Visibility and Accessors

Since Solidity knows two kinds of function calls (internal ones that do not create an actual EVM call (also called a “message call”) and external ones that do), there are four types of visibilities for functions and state variables.

Functions can be specified as being external, public, internal or private, where the default is public. For state variables, external is not possible and the default is internal.

external:
External functions are part of the contract interface, which means they can be called from other contracts and via transactions. An external function f cannot be called internally (i.e. f() does not work, but this.f() works). External functions are sometimes more efficient when they receive large arrays of data.
public:
Public functions are part of the contract interface and can be either called internally or via messages. For public state variables, an automatic accessor function (see below) is generated.
internal:
Those functions and state variables can only be accessed internally (i.e. from within the current contract or contracts deriving from it), without using this.
private:
Private functions and state variables are only visible for the contract they are defined in and not in derived contracts.
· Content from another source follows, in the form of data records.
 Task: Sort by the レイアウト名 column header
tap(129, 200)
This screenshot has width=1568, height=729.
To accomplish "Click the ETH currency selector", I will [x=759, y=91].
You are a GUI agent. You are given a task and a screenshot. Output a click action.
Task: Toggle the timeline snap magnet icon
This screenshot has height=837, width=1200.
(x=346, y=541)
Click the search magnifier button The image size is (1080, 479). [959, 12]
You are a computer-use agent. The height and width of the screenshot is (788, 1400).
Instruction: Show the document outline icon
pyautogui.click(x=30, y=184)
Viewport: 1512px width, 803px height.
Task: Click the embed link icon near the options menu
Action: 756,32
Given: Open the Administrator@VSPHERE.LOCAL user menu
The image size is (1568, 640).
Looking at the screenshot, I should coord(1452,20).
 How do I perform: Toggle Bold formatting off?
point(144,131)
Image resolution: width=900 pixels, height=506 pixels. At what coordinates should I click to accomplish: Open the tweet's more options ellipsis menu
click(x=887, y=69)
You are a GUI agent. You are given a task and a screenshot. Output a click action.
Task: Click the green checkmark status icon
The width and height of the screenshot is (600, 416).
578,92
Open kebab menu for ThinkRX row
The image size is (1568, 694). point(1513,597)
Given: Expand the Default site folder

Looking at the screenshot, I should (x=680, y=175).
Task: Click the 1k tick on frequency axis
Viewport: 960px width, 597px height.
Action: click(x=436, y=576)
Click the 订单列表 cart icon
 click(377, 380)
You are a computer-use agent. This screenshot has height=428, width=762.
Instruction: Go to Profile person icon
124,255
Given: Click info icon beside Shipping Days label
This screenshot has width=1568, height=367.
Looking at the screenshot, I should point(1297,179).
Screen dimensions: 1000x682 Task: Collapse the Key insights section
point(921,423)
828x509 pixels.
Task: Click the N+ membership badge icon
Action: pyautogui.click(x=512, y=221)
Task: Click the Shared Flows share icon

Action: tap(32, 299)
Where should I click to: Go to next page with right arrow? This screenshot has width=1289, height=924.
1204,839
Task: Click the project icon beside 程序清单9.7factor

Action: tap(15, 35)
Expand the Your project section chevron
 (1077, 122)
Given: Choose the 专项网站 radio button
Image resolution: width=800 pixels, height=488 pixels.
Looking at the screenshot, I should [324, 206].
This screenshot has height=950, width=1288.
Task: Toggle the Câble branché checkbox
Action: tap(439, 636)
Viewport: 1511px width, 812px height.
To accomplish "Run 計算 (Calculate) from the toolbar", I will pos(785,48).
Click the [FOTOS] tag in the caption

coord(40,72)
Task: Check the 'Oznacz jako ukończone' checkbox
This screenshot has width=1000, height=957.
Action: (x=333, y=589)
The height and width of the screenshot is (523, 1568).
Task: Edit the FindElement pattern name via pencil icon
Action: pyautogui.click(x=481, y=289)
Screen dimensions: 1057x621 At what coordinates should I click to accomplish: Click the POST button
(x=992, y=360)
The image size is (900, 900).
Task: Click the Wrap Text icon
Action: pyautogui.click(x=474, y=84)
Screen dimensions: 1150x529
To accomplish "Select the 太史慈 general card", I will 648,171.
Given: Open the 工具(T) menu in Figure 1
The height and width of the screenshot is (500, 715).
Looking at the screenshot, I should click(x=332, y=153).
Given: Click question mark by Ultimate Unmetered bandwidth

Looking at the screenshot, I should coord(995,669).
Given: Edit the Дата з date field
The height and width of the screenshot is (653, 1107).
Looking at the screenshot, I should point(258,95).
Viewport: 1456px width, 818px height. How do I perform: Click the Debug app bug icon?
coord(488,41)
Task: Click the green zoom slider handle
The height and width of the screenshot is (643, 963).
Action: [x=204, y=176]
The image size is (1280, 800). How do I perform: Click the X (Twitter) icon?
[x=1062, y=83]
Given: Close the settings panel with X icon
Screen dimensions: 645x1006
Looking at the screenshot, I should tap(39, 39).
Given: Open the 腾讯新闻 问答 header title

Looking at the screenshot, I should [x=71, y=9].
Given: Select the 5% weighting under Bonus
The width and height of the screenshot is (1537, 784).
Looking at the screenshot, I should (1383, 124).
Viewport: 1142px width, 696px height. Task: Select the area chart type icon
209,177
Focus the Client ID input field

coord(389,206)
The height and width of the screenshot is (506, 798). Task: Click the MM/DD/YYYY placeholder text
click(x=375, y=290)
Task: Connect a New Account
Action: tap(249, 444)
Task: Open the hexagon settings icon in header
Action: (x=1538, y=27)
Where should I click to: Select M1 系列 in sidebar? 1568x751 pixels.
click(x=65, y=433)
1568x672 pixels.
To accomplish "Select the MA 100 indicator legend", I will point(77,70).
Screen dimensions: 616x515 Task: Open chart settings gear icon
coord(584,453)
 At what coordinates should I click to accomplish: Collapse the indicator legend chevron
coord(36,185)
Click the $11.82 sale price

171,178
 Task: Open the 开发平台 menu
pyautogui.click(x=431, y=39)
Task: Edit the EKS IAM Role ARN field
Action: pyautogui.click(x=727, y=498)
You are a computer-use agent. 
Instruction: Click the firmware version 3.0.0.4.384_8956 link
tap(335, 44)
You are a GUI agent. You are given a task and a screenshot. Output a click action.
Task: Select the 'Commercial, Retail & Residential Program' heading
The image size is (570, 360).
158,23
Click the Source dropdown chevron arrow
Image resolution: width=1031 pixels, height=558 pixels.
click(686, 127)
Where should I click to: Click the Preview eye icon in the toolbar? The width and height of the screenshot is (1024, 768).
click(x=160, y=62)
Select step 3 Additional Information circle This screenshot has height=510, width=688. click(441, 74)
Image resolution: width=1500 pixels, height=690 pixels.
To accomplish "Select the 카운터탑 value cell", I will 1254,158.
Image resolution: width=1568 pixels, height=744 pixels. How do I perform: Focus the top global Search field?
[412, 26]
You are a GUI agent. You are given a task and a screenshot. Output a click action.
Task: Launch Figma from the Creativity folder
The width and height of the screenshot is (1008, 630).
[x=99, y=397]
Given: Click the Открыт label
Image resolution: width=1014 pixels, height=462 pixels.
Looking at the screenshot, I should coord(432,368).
The visibility specifier is given after the type for state variables and between parameter list and return parameter list for functions.

contract c {
  function f(uint a) private returns (uint b) { return a + 1; }
  function setData(uint a) internal { data = a; }
  uint public data;
}

Other contracts can call c.data() to retrieve the value of data in state storage, but are not able to call f. Contracts derived from c can call setData to alter the value of data (but only in their own state).

Accessor Functions

The compiler automatically creates accessor functions for all public state variables. The contract given below will have a function called data that does not take any arguments and returns a uint, the value of the state variable data. The initialization of state variables can be done at declaration.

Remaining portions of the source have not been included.